> _SUPPLIED PASSAGE_
┌──
Friday 5: Video Games in Education

Hi All –


Today’s list is
inspired by an event
that took place last night sponsored by the MacArthur Foundation . The foundation recently announced a fifty
million dollar initiative to investigate digital media and learning,
and this panel discussion is the first of several regional events
planned.  The following links are related to the panelists and the
ensuing conversations that took place after their initial comments.

While many may be
dismissive of the value of video games in education, I would
recommend that educators keep an open mind to the possibilities.
Engaging simulations, not the drill and kill types of games,  can
potential immerse children in new experiences and problem solving
situations. In his remarks to the assembled group, Jonathan Fanton,
President of the MacArthur Foundation, cited statistics from the
Pew Internet and American Life Project  that
indicate that our kids already deeply engaged in digital media and
communication. It is clear, to me at least, that education must roll with
and adapt to these changes.

I found last night’s
discussions to be inspiring, yet I still have a few questions.  For
instance, David Williamson Shaffer of the University of
Wisconsin-Madison noted that computers are very important because
they have caused the transformation of information. I agree, but I
wonder how many other educators would share this view. I think many
people believe that face-to-face interactions with their students
cannot be replaced with technology, and others simply have not
stumbled upon the potential power of computers in a personally
meaningful way.

Secondly, it was clear
to me that the panel participants are forward thinking people who are
not challenged by change. I wonder how they expect schools to adapt
to new models of learning when traditionally, most schools change
very slowly. Does technology change too rapidly for schools to keep
up? And if so, why is innovation not embraced more in schools? And,
how does school change affect students? Those are just a few of the
questions that come to my mind.
└──
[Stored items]
┌──
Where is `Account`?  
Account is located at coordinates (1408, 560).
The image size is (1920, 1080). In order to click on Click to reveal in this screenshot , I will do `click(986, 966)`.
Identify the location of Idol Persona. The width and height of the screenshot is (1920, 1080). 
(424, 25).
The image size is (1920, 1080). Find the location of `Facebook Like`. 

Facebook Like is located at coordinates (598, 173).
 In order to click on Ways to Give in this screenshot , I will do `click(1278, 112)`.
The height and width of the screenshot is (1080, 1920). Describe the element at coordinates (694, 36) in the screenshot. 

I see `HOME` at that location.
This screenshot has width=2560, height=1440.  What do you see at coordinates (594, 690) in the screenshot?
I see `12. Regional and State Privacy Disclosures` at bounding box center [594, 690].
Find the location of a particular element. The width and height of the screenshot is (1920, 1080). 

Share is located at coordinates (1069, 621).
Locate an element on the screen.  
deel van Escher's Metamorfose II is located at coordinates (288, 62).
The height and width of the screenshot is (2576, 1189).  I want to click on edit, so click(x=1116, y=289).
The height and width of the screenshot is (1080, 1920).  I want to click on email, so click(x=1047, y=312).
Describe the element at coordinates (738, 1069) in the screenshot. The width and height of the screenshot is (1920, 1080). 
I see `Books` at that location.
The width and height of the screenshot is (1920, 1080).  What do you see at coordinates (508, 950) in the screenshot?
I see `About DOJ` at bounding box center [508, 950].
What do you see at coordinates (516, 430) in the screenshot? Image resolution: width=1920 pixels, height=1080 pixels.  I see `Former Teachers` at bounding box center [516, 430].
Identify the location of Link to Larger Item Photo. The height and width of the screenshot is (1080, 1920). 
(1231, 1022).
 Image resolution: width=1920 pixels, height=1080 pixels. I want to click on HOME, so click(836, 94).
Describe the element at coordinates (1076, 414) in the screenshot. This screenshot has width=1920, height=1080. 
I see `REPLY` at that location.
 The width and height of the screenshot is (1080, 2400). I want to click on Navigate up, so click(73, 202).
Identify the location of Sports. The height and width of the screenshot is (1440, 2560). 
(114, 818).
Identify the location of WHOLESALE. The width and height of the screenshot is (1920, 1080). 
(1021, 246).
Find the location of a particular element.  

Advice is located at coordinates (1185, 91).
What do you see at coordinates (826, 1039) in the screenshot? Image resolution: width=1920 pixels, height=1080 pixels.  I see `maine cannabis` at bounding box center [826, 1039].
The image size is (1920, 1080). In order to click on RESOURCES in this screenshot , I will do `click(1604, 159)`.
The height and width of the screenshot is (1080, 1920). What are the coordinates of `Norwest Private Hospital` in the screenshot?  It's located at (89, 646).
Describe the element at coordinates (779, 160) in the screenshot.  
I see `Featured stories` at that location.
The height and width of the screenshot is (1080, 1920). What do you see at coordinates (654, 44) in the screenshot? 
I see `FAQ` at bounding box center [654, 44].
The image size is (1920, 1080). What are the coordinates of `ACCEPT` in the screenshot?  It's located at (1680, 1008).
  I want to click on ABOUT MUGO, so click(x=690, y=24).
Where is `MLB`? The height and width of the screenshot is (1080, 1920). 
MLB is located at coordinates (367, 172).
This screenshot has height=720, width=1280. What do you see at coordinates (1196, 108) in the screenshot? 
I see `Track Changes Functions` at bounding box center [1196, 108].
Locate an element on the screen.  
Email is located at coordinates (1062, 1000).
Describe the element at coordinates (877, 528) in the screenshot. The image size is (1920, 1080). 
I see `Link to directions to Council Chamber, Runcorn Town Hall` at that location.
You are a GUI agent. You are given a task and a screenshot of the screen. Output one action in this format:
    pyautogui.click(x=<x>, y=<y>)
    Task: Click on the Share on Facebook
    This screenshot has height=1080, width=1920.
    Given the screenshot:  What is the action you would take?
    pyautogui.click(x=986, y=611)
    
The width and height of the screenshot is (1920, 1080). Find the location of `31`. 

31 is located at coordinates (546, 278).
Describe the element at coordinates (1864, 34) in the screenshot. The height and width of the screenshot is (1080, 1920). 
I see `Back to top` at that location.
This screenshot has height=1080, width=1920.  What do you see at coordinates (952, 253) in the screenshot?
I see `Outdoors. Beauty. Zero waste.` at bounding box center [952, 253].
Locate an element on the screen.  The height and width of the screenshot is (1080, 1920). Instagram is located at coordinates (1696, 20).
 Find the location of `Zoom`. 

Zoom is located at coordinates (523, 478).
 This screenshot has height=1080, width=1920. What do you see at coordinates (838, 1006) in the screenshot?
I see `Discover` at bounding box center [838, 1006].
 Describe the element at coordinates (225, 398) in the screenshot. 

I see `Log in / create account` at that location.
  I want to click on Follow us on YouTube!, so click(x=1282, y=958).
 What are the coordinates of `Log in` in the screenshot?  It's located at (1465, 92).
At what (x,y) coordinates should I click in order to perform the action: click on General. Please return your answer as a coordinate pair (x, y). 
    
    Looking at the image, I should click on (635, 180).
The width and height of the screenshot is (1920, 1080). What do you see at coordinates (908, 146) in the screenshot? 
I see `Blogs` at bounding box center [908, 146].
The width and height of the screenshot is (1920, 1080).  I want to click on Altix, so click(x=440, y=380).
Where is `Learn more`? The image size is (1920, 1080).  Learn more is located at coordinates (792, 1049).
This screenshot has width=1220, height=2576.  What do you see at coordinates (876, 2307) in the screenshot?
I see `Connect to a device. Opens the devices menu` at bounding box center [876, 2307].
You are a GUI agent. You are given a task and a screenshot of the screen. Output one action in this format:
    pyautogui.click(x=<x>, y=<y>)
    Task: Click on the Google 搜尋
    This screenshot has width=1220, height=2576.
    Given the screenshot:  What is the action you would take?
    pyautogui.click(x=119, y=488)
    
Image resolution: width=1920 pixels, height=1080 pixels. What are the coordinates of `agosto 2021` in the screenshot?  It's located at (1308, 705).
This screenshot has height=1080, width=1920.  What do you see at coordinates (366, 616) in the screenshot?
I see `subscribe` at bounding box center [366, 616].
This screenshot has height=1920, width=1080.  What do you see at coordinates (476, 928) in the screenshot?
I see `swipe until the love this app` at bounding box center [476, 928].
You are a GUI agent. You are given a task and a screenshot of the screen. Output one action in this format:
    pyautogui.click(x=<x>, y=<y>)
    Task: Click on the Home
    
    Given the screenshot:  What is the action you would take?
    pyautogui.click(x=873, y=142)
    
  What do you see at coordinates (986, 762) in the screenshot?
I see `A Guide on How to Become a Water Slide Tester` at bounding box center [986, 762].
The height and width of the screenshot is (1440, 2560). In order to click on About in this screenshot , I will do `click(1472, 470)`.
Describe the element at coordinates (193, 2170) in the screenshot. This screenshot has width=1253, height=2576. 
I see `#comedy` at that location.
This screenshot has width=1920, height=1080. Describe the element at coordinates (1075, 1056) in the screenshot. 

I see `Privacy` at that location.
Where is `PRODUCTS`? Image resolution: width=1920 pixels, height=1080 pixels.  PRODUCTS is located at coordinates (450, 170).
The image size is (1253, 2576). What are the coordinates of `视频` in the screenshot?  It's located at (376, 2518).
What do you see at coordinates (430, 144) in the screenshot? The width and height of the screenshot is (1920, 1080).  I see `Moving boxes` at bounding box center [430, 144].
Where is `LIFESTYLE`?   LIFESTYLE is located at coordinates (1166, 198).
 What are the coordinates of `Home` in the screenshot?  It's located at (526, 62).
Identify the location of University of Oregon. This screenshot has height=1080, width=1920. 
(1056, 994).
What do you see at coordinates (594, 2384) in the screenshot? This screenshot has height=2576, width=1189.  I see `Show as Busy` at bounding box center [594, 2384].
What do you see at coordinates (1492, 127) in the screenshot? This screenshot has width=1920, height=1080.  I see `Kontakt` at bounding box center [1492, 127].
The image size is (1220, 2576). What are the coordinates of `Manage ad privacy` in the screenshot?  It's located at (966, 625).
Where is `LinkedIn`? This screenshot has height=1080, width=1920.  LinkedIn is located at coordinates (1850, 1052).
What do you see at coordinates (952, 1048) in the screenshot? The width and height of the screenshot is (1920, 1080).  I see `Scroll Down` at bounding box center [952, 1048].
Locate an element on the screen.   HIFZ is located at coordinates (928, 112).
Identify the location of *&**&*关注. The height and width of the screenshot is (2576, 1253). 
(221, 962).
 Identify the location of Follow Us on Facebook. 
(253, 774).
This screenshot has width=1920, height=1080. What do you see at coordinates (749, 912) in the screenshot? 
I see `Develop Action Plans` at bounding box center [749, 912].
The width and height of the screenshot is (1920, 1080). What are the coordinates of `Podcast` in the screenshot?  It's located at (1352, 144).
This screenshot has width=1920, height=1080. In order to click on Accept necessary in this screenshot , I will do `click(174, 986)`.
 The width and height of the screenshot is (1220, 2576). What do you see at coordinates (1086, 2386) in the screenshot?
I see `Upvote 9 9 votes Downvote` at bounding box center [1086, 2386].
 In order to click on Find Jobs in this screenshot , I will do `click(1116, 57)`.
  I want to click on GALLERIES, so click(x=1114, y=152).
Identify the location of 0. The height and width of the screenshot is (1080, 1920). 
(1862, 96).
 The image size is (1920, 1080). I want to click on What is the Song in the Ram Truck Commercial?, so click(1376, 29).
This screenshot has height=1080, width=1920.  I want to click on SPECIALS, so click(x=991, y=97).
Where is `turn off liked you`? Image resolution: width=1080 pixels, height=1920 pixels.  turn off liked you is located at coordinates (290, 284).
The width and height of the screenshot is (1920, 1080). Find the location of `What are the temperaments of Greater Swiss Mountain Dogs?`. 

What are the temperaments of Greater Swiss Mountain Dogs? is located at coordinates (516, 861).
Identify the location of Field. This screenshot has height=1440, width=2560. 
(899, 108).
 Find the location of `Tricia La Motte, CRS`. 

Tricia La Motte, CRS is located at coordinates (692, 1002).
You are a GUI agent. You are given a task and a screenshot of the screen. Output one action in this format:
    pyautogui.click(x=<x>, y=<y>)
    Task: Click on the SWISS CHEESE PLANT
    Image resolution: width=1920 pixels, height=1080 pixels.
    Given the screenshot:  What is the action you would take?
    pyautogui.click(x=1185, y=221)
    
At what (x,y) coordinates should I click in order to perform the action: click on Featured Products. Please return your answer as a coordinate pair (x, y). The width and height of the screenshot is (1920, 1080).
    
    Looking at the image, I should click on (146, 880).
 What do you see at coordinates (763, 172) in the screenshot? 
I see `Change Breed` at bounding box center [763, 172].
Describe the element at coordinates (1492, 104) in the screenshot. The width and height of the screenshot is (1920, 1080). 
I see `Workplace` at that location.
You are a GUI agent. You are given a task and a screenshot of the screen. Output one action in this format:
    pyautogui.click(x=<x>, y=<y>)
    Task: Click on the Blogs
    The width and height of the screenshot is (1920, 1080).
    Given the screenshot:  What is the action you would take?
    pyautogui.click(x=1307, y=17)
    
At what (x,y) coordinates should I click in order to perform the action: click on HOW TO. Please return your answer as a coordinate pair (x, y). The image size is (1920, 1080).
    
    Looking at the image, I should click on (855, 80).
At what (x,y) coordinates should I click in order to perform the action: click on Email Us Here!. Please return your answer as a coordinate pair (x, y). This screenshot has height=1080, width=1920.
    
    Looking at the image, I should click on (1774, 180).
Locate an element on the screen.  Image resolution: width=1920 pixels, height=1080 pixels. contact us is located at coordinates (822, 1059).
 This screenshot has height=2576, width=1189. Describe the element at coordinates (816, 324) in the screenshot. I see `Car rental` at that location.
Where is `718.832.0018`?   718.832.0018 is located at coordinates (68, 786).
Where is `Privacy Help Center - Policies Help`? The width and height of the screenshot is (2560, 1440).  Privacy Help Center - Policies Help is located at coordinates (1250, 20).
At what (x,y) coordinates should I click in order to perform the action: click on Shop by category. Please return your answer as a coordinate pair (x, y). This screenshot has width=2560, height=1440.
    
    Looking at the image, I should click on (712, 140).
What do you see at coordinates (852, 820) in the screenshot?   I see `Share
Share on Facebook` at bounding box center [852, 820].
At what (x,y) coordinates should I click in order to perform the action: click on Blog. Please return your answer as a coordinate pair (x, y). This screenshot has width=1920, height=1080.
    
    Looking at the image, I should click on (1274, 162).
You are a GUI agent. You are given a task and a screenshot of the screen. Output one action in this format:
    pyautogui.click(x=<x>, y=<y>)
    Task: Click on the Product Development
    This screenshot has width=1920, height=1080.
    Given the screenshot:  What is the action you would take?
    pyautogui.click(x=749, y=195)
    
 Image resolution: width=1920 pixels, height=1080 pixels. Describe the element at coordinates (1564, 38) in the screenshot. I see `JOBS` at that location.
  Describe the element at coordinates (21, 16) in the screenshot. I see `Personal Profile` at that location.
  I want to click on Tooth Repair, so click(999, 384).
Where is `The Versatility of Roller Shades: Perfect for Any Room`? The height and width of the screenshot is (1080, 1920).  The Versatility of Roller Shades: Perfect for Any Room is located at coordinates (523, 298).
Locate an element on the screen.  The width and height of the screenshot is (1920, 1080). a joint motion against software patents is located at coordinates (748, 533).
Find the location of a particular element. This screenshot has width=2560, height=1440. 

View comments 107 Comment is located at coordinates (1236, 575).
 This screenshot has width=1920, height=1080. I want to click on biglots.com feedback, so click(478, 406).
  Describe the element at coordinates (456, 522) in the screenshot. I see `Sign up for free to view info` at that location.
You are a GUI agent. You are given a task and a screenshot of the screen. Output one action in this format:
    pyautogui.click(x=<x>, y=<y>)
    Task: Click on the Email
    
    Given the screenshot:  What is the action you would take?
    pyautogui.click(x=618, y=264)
└──
> _TASK TO COMPLETE_
Print verbatim the part of the post on video games in education that opens with the words containing "Secondly, it was" and closes with "to my mind.". The data stands apart from the post on video games in education.

> _TASK RESULT_
Secondly, it was clear
to me that the panel participants are forward thinking people who are
not challenged by change. I wonder how they expect schools to adapt
to new models of learning when traditionally, most schools change
very slowly. Does technology change too rapidly for schools to keep
up? And if so, why is innovation not embraced more in schools? And,
how does school change affect students? Those are just a few of the
questions that come to my mind.